[Pixel coordinate grounding data]
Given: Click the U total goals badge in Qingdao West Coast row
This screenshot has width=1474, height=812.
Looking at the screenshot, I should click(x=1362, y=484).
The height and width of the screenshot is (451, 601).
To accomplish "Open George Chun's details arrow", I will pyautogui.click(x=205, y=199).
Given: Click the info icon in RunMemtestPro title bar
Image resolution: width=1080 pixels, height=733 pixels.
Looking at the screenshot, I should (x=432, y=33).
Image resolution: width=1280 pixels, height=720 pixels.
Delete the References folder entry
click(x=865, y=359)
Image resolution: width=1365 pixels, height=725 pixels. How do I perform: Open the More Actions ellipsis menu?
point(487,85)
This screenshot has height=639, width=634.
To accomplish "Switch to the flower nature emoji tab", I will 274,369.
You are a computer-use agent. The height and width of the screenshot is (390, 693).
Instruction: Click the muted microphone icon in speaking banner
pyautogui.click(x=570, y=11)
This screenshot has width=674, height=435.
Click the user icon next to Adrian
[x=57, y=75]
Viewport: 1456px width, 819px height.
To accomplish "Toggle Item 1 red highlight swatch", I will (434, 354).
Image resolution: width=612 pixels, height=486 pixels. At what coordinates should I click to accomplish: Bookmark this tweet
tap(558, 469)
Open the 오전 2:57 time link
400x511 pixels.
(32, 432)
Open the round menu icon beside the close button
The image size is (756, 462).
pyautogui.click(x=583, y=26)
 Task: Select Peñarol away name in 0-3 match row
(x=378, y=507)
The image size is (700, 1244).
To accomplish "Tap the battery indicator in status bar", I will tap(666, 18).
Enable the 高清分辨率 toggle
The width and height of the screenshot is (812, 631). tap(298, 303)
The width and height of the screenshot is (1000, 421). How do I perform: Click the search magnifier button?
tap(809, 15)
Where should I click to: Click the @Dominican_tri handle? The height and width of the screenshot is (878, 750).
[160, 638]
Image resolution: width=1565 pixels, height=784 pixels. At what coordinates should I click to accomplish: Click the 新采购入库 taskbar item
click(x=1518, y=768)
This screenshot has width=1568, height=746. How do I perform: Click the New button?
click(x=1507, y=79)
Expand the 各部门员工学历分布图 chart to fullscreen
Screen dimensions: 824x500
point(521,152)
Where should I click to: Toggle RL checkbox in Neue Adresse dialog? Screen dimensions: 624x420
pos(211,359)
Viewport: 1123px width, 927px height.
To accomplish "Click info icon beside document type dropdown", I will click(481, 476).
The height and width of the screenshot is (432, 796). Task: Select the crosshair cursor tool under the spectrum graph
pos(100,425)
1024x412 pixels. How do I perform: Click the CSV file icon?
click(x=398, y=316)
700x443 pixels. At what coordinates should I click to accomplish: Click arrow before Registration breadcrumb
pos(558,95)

_TO DO_
Write out all the entries once more, exactly.

_FINAL ANSWER_
Given: Click the U total goals badge in Qingdao West Coast row
This screenshot has width=1474, height=812.
Looking at the screenshot, I should click(x=1362, y=484).
The height and width of the screenshot is (451, 601).
To accomplish "Open George Chun's details arrow", I will pyautogui.click(x=205, y=199).
Given: Click the info icon in RunMemtestPro title bar
Image resolution: width=1080 pixels, height=733 pixels.
Looking at the screenshot, I should (x=432, y=33).
Image resolution: width=1280 pixels, height=720 pixels.
Delete the References folder entry
click(x=865, y=359)
Image resolution: width=1365 pixels, height=725 pixels. How do I perform: Open the More Actions ellipsis menu?
point(487,85)
This screenshot has height=639, width=634.
To accomplish "Switch to the flower nature emoji tab", I will 274,369.
You are a computer-use agent. The height and width of the screenshot is (390, 693).
Instruction: Click the muted microphone icon in speaking banner
pyautogui.click(x=570, y=11)
This screenshot has width=674, height=435.
Click the user icon next to Adrian
[x=57, y=75]
Viewport: 1456px width, 819px height.
To accomplish "Toggle Item 1 red highlight swatch", I will (434, 354).
Image resolution: width=612 pixels, height=486 pixels. At what coordinates should I click to accomplish: Bookmark this tweet
tap(558, 469)
Open the 오전 2:57 time link
400x511 pixels.
(32, 432)
Open the round menu icon beside the close button
The image size is (756, 462).
pyautogui.click(x=583, y=26)
 Task: Select Peñarol away name in 0-3 match row
(x=378, y=507)
The image size is (700, 1244).
To accomplish "Tap the battery indicator in status bar", I will tap(666, 18).
Enable the 高清分辨率 toggle
The width and height of the screenshot is (812, 631). tap(298, 303)
The width and height of the screenshot is (1000, 421). How do I perform: Click the search magnifier button?
tap(809, 15)
Where should I click to: Click the @Dominican_tri handle? The height and width of the screenshot is (878, 750).
[160, 638]
Image resolution: width=1565 pixels, height=784 pixels. At what coordinates should I click to accomplish: Click the 新采购入库 taskbar item
click(x=1518, y=768)
This screenshot has width=1568, height=746. How do I perform: Click the New button?
click(x=1507, y=79)
Expand the 各部门员工学历分布图 chart to fullscreen
Screen dimensions: 824x500
point(521,152)
Where should I click to: Toggle RL checkbox in Neue Adresse dialog? Screen dimensions: 624x420
pos(211,359)
Viewport: 1123px width, 927px height.
To accomplish "Click info icon beside document type dropdown", I will click(481, 476).
The height and width of the screenshot is (432, 796). Task: Select the crosshair cursor tool under the spectrum graph
pos(100,425)
1024x412 pixels. How do I perform: Click the CSV file icon?
click(x=398, y=316)
700x443 pixels. At what coordinates should I click to accomplish: Click arrow before Registration breadcrumb
pos(558,95)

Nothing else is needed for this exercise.